Yeni Medeniyet, özel çıkarcılığa karşı kamu çıkarını getirmektedir.

Yeni Medeniyet, dünya tefeciliğinin faizci sistemine isyan eden, emekle yaratılan üretim uygarlığıdır.

Yeni Medeniyet, kamu önderliği ile özel girişimi, milletin çıkarı temelinde birleştiren karma ekonomiyle inşa ediliyor.

Yeni Medeniyet, dinci ve mezhepçi yobazlığa, etnik bölücülüğe ve emperyalizmin aleti olan terörizme karşıdır.

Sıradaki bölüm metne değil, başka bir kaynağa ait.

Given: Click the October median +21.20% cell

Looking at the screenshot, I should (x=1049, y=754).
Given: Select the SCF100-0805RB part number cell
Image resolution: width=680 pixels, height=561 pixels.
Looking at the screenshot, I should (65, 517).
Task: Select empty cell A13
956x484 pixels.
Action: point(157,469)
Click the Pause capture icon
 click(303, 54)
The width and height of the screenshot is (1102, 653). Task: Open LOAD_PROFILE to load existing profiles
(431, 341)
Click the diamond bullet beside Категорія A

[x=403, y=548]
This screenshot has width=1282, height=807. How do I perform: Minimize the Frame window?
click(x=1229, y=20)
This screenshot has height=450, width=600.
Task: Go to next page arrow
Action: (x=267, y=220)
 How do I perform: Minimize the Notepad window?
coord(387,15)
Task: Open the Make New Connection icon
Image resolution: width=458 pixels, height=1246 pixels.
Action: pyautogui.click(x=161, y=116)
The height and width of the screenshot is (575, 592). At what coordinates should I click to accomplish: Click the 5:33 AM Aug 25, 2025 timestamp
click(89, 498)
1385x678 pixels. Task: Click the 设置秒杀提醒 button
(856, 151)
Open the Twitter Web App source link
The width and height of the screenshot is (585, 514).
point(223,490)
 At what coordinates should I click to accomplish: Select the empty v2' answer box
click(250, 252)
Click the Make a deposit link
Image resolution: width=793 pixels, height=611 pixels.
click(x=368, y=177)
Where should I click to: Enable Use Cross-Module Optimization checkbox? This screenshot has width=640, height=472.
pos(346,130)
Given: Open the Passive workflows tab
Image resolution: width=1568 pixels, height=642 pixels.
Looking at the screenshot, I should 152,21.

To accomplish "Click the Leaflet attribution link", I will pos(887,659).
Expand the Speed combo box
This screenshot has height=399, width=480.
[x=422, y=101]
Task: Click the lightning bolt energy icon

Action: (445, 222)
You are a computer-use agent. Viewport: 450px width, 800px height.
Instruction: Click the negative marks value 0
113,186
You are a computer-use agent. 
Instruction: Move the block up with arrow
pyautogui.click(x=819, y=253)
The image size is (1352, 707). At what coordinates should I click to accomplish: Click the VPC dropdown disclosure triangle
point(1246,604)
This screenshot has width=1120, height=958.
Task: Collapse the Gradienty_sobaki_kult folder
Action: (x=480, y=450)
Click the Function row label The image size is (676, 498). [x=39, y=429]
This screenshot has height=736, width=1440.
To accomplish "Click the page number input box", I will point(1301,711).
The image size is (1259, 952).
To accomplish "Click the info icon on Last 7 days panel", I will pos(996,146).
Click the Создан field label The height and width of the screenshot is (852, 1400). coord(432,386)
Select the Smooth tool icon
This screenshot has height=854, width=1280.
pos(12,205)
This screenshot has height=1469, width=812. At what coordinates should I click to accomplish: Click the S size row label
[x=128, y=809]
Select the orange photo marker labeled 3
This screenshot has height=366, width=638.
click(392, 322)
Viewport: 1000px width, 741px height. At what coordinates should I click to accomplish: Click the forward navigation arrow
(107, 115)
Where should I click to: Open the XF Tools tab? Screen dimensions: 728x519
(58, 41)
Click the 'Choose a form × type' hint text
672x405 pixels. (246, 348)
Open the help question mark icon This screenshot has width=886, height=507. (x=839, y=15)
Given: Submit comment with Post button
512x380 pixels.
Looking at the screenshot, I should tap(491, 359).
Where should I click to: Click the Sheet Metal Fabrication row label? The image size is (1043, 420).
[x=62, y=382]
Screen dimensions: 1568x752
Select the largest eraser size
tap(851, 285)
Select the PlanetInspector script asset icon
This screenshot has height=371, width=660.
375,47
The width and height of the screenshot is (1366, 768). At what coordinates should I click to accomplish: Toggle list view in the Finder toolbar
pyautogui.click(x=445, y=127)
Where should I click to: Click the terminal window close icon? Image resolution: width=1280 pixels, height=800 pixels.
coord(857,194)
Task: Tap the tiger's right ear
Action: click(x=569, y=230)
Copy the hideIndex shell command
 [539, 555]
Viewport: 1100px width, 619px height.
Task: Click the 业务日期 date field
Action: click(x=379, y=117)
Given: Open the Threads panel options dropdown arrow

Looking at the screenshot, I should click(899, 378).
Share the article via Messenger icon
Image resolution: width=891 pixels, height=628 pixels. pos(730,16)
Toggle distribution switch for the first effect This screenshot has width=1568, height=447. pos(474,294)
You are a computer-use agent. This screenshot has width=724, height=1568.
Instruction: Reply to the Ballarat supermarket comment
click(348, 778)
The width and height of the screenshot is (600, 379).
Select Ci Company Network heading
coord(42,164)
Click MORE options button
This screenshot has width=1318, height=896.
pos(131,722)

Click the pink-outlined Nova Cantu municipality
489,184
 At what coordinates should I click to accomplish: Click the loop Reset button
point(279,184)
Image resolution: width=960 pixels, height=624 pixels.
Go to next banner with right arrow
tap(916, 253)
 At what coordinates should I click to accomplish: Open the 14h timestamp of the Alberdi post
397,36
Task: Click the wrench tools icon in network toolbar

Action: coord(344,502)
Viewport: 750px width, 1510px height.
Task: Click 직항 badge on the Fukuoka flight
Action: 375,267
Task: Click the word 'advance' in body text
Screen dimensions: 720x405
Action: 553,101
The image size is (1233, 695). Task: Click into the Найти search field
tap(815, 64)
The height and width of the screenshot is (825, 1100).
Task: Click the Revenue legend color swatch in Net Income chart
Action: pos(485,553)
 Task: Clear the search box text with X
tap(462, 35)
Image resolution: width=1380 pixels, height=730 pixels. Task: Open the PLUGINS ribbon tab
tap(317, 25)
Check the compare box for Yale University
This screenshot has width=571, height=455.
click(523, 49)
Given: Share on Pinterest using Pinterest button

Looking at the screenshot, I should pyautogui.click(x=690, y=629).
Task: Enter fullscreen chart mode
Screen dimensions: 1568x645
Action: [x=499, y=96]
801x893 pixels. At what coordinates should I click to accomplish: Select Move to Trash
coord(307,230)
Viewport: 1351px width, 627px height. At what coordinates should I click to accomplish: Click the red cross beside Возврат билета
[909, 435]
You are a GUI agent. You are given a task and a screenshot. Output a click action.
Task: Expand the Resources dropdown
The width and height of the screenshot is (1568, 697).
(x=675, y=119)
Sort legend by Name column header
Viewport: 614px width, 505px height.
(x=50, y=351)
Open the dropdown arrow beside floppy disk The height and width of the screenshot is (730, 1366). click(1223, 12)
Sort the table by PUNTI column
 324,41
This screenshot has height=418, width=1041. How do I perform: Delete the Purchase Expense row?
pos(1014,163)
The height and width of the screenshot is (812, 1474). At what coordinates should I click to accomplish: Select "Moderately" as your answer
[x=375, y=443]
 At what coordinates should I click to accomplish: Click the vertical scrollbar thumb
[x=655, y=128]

Bu açıdan dünyevidir, laiktir ve aydınlanmacıdır.

Yeni Medeniyet, emperyalizmi dizginlediği ve uluslararası ilişkilere adaleti getirdiği için, hem yurtta hem de cihanda barışçıdır.

Yeni Medeniyetin adı, Avrasya Medeniyetidir.

Avrasya Medeniyeti, kapitalizmin son aşaması olan emperyalizme ve hegemonyacılığa karşı devletlerin bağımsızlığı, eşitliği ve karşılıklı çıkarı temelinde barışçı bir dünya iklimi yaratmaktadır.

Çöken Atlantik medeniyeti, sömürü, el koyma, yağma ve birkaç büyük devletin silahlı üstünlüğü temelinde yükselmişti.

Yeni Medeniyet, Paylaşarak Gelişme ekseninde yükseliyor.

Yeni Medeniyet, ülkelerin bağımsızlığı, hümanizm, üretim ekonomisi, halkçılık, kamuculuk, devletçilik, planlama, dünyevilik/aydınlanma, demokrasi ve devrimcilik programıyla kuruluyor.

Yeni Medeniyetin kurucuları, 
emperyalizme isyan eden devletler ile 
insanca ve özgürce yaşamak isteyen halklardır.
Bu tarihî mücadelenin esas gücü, 
bağımsızlık isteyen millî devletlerdir.